Wednesday, 16 August 2017

UK's new £3bn warship HMS Queen Elizabeth arrives in Portsmouth



Britain's biggest-ever warship has arrived at its base in Portsmouth for the first time.

Hundreds of people lined Portsmouth Harbour to welcome HMS Queen Elizabeth, an aircraft carrier which cost more than £3bn to build.


The 280m (918ft) vessel set sail in June from the Rosyth dockyard where it was built, and since then has been undergoing tests at sea.


Technically, it remains a civilian rather than a military ship until it is commissioned later this year.


It is also an aircraft carrier which does not yet have fixed-wing aircraft on board.
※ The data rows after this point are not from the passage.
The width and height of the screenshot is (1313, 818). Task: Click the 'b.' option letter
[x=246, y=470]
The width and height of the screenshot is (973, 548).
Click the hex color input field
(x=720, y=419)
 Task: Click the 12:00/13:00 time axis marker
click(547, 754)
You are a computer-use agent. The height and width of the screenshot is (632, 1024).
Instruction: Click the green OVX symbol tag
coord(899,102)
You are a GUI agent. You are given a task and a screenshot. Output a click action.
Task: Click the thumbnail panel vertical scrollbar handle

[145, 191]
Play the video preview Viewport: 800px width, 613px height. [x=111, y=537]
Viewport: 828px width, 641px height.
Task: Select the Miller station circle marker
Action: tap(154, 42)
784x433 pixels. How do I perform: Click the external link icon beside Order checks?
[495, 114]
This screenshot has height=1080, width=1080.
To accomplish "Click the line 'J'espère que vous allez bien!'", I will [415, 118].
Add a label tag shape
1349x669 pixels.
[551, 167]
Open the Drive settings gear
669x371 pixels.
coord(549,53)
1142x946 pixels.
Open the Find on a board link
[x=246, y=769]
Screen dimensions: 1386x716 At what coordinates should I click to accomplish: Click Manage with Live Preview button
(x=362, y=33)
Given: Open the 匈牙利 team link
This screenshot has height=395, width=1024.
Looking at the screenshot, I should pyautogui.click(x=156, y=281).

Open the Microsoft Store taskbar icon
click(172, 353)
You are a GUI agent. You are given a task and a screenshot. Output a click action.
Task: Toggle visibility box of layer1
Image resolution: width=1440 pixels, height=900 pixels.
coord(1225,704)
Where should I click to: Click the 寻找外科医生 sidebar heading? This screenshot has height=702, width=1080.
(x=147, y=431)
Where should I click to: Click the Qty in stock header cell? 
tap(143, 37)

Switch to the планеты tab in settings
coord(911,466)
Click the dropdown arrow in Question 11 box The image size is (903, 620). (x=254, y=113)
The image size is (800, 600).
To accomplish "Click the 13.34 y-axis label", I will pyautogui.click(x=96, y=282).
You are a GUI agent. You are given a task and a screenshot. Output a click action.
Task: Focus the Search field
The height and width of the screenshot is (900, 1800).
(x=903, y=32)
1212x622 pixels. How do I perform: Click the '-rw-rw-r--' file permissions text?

F-35B Lightning II jets are still being built and tested in the US, and the ship won't be fully operational until 2020.


Theresa May, speaking on board, hailed the ship as a symbol of the UK as a "great global maritime nation".


The PM said: "Britain can be proud of this ship and what it represents.


"It sends a clear signal that as Britain forges a new, positive, confident role on the world stage in the years ahead we are determined to remain a fully engaged global power, working closely with our friends and allies around the world."


"Whether the task be high intensity war-fighting, targeted action to fight terrorism, or humanitarian relief to save lives overseas, these ships will transform the UK's ability to project power around the world," she added.


Those on board and watching from the shore were treated to two separate flypasts of Royal Navy helicopters, the first featuring a Sea King, two Mk2 Merlins and two Mk3 Merlins, which were then joined by two Hawk jets for the second.
 
 
Defence Secretary Sir Michael Fallon said: "She is Britain's statement to the world: a demonstration of British military power and our commitment to a bigger global role.


"The thousands of people across the UK who have played a part in building her and her sister ship, HMS Prince of Wales, should be immensely proud as our future flagship enters Portsmouth."


The behemoth aircraft carrier sailed into the Solent before heading into Portsmouth, where, at its narrowest point, there was less than 20m (66ft) clearance on each side.


The band of the Royal Marines played as the ship slowly navigated into the harbour, which has had to be dredged to make room.